→ DATA TO EXAMINE:
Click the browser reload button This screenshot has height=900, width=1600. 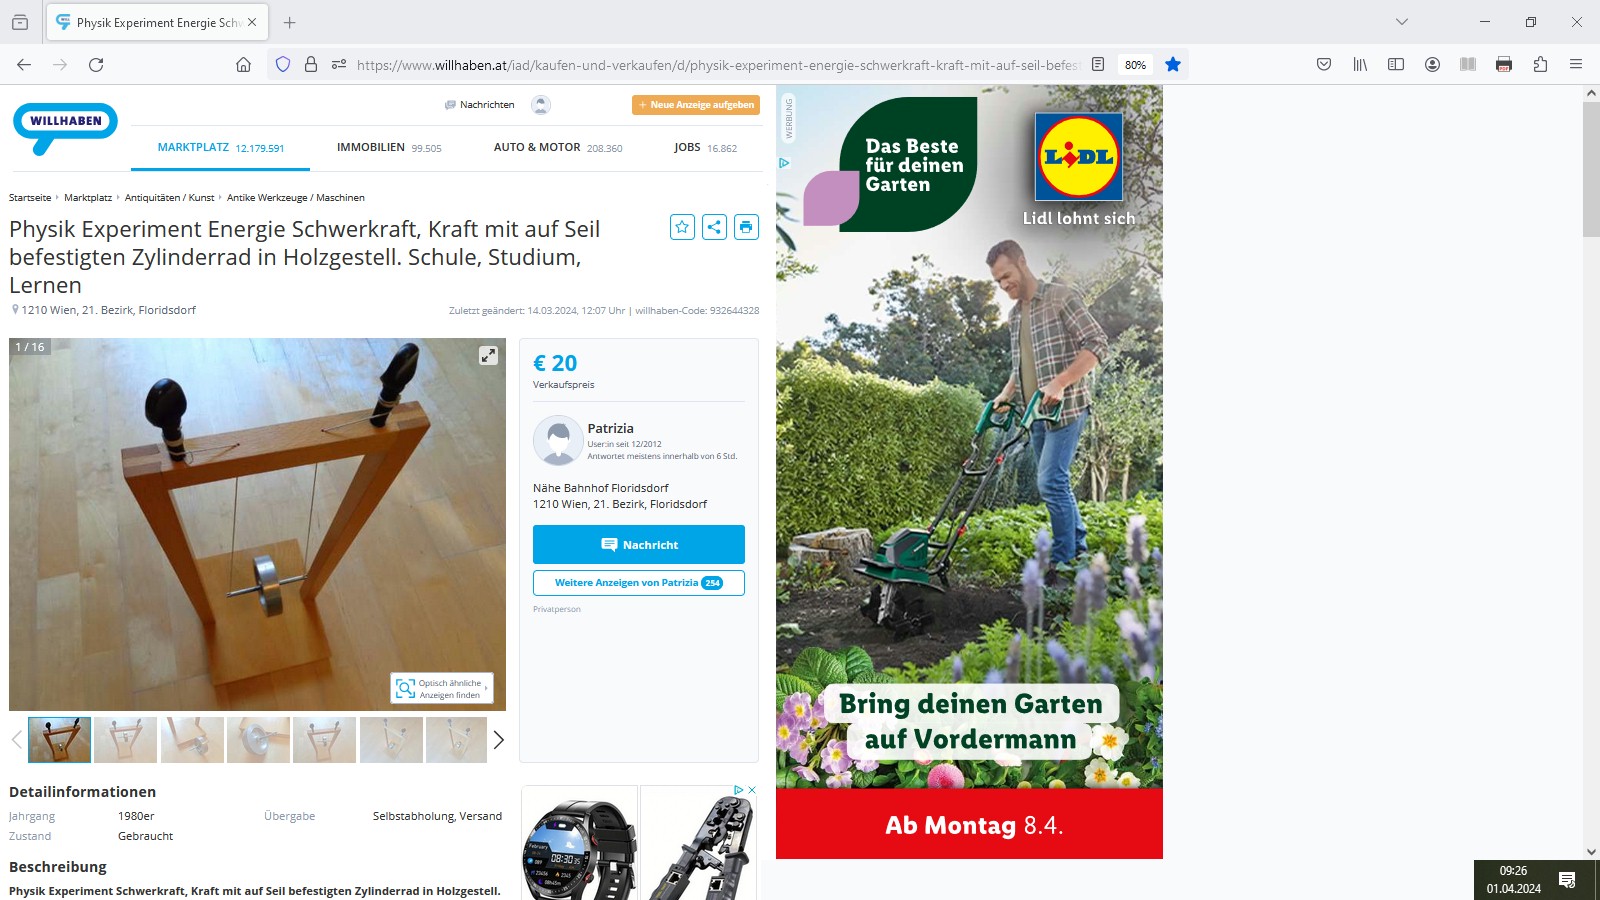96,64
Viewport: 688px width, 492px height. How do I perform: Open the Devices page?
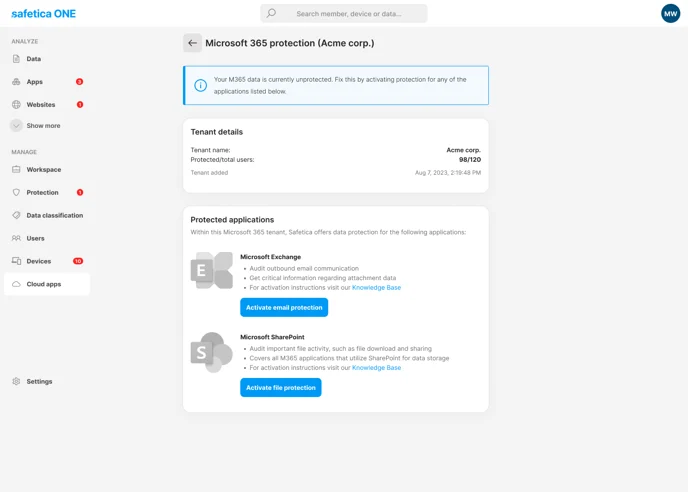[39, 261]
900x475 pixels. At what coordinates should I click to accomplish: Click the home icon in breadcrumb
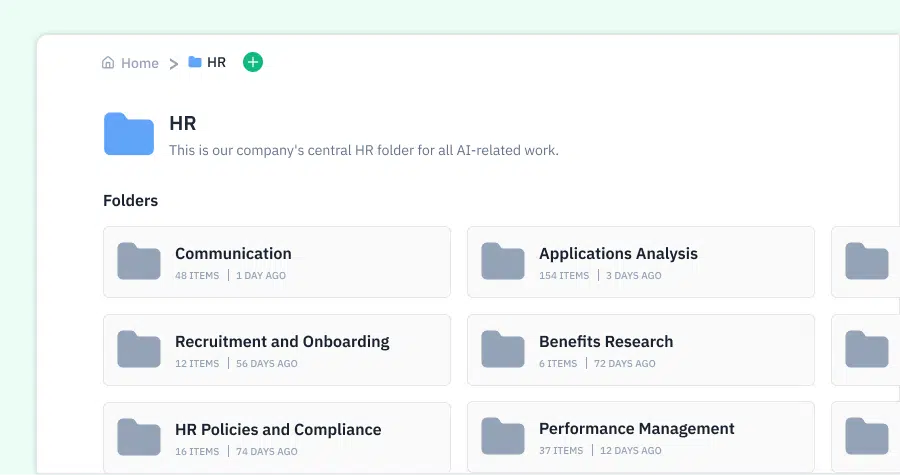coord(108,63)
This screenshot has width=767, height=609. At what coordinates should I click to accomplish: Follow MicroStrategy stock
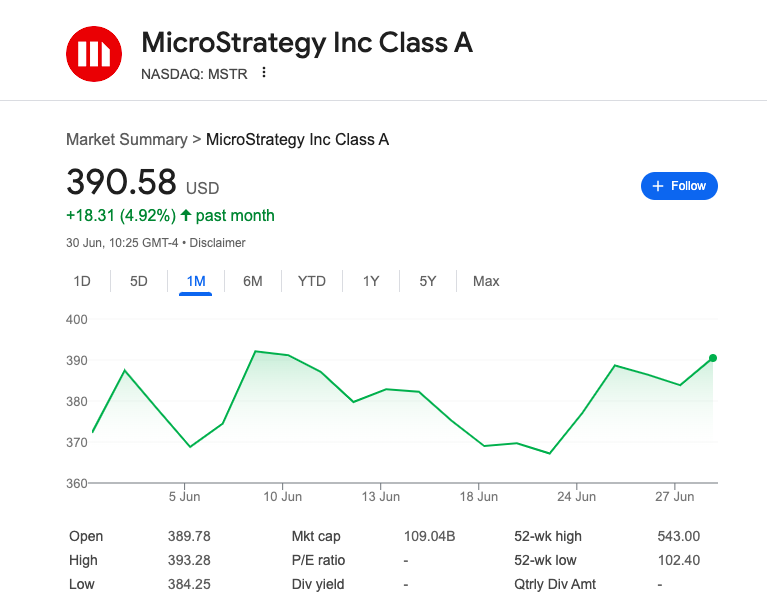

→ WORK ORDER: Word for word, restate the lines from the line with "900x475 pixels. At" through the last line of the entries, and nothing beyond them. Omit pictures.

→ ANSWER SPACE:
900x475 pixels. At what coordinates should I click to accomplish: Click the home icon in breadcrumb
coord(108,63)
This screenshot has width=767, height=609. At what coordinates should I click to accomplish: Follow MicroStrategy stock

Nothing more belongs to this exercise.